## QUOTED PASSAGE

##############################

It's not easy being a banker these days.
In some European countries, they're the target of street demonstrators who blame them for the financial crisis and resulting government austerity plans. Britain raised its terror alert in September after Irish Republican Army dissidents threatened British bankers because of Ireland's woes. Now, British bankers worry their bonuses will stoke local public anger.
The mood's not much better on this side of the Atlantic, where commentators wonder how useful some banking really is. "What good is Wall Street?" asked a New Yorker magazine article, the second most-read story on its November website. Much is "socially worthless," concludes author John Cassidy, who has been making the rounds on radio talk shows.

##############################

## RECORD SET
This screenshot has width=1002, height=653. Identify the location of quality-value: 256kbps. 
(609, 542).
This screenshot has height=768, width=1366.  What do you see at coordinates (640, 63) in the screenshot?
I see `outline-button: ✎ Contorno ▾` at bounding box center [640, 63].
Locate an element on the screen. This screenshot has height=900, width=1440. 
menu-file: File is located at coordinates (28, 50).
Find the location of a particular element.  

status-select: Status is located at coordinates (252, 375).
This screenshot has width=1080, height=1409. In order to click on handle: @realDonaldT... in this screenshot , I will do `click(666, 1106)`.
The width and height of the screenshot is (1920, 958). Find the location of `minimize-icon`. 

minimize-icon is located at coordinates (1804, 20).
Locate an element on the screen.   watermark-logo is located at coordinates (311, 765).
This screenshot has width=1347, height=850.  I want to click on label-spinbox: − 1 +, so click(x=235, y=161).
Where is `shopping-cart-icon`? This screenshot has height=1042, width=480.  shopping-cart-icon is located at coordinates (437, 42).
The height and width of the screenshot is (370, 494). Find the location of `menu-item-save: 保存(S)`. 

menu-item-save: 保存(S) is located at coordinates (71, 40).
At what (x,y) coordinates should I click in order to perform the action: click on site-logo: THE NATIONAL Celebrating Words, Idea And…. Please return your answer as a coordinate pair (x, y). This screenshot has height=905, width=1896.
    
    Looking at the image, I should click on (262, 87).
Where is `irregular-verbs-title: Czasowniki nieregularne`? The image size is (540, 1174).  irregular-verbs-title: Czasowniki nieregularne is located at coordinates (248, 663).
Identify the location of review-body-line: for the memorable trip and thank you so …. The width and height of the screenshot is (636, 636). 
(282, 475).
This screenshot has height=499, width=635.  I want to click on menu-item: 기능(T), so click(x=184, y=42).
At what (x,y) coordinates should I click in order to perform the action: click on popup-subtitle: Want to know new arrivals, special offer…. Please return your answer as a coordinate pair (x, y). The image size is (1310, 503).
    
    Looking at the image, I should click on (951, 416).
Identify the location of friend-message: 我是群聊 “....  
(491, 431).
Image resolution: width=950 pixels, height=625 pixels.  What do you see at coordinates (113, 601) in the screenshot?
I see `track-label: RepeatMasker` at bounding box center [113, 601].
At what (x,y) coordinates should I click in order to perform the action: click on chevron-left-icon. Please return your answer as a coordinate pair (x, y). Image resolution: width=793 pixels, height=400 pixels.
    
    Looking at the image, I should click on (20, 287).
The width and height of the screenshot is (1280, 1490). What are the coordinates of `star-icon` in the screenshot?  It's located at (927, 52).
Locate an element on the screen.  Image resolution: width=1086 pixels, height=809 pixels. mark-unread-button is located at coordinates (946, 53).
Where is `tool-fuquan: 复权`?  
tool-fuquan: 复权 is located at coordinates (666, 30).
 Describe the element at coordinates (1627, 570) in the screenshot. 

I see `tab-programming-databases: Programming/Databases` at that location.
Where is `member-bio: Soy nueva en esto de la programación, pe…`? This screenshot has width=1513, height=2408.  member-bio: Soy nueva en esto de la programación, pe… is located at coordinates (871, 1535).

##############################

## ACTIVITY A
Answer each question from the passage about bankers, one line each:
(i) In what month did Britain raise its terror alert?
(ii) Who threatened British bankers because of Ireland's woes?
(iii) How did the New Yorker magazine article "What good is Wall Street?" rank among stories on its November website?
## ACTIVITY B
Summarize the passage about bankers in two sentences.

## PROBLEM SOLUTION A
(i) September
(ii) Irish Republican Army dissidents
(iii) It was the second most-read story.

## PROBLEM SOLUTION B
In Europe, bankers face street demonstrators who blame them for the financial crisis and austerity plans, Britain raised its terror alert after Irish Republican Army dissidents threatened British bankers, and British bankers worry that their bonuses will stoke public anger. On this side of the Atlantic, commentators question how useful some banking is, and a New Yorker article by John Cassidy asks "What good is Wall Street?" and concludes that much of it is "socially worthless."